- Problem requirements:
Take every line containing "dialog" out of the records.

▶

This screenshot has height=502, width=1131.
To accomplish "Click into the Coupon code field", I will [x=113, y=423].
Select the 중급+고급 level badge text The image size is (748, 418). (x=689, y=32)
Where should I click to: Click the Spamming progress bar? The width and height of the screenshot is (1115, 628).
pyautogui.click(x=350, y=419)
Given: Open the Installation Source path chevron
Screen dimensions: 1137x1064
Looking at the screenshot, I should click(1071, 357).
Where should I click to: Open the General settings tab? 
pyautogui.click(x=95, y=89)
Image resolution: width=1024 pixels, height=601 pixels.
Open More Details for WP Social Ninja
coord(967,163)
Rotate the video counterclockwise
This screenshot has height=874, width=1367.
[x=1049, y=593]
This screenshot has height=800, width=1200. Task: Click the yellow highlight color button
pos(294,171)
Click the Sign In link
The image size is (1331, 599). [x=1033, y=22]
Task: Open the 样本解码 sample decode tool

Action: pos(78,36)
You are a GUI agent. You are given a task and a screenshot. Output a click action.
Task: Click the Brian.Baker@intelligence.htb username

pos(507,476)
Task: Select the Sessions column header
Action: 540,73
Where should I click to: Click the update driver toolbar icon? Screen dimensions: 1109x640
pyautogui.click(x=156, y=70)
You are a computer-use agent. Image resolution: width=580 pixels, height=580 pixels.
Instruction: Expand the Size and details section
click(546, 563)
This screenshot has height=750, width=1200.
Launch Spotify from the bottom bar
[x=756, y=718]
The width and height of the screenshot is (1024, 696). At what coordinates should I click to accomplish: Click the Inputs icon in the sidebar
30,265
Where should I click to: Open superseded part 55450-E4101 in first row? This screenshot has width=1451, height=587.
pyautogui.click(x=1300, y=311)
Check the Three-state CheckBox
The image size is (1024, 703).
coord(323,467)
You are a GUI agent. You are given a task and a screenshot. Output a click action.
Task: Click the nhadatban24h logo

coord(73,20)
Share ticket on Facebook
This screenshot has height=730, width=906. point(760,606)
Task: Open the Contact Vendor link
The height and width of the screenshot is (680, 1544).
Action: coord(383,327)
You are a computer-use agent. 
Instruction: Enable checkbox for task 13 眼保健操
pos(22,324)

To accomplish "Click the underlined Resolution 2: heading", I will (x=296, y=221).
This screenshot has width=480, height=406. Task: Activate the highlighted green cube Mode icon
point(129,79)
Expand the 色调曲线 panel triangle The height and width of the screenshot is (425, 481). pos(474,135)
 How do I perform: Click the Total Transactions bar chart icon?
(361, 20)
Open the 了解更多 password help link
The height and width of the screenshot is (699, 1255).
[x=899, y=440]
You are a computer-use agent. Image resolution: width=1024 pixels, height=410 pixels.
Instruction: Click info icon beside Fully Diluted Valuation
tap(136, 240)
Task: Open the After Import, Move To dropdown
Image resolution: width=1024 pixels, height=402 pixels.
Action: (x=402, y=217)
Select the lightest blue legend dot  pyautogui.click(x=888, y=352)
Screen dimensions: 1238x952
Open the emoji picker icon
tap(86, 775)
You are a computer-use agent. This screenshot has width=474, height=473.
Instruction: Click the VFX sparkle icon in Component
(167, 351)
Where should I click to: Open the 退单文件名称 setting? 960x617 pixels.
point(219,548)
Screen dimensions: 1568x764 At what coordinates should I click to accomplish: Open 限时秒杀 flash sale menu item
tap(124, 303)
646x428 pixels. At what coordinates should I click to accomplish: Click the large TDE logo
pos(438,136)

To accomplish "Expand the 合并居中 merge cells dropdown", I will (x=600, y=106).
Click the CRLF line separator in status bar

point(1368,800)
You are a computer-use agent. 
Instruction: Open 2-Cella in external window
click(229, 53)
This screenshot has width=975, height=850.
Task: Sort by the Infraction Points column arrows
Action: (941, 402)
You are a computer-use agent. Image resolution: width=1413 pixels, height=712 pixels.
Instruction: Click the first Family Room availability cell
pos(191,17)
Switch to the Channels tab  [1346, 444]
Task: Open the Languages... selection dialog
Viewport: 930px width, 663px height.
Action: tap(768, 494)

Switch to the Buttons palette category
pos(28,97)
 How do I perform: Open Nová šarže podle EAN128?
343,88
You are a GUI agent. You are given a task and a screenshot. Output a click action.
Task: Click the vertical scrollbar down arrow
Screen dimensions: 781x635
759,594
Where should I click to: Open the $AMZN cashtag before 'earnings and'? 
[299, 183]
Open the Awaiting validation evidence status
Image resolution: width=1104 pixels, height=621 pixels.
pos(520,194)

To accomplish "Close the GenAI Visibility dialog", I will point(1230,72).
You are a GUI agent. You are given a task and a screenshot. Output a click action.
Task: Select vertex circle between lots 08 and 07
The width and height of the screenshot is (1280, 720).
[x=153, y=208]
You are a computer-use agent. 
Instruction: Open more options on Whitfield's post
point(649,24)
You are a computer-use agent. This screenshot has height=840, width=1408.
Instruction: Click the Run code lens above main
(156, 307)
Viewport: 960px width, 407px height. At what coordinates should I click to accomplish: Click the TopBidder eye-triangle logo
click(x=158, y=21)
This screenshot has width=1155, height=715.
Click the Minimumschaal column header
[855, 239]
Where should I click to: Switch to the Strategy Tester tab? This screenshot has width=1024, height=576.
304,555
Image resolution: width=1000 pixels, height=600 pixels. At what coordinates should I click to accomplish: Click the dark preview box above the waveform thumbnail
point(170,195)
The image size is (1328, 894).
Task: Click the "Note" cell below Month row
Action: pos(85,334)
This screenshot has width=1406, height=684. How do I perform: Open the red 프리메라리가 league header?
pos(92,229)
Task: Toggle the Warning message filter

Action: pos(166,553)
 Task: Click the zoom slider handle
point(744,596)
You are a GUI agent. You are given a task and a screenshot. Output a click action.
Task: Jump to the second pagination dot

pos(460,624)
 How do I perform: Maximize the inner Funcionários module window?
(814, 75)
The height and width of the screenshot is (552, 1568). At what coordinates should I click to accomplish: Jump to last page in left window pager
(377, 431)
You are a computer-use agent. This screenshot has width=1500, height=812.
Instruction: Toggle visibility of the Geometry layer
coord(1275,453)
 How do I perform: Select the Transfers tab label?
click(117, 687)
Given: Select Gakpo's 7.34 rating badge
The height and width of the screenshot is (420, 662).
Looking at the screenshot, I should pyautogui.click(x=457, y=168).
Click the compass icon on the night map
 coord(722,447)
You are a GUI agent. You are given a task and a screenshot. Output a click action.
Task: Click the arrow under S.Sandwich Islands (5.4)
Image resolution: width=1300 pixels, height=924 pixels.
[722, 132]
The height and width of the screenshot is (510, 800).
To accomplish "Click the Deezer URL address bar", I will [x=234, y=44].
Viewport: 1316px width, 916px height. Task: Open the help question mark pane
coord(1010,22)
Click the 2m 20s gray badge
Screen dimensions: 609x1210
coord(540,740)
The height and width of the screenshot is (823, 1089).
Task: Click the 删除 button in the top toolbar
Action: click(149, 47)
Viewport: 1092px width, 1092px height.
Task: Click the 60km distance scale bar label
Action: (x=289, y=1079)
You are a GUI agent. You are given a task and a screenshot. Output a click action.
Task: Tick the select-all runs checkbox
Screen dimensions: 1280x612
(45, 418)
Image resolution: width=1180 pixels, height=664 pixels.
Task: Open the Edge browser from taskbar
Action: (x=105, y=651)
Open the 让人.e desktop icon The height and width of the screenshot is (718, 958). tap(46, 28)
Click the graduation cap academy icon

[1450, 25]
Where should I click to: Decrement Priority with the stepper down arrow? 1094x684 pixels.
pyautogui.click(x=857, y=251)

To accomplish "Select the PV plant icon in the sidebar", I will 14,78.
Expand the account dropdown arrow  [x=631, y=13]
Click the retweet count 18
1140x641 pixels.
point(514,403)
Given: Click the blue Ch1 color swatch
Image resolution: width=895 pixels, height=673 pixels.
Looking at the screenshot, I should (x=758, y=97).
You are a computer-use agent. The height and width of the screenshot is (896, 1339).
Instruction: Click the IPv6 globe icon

◀

- Answer to the problem:
Task: Open the Languages... selection dialog
To accomplish "Close the GenAI Visibility dialog", I will point(1230,72).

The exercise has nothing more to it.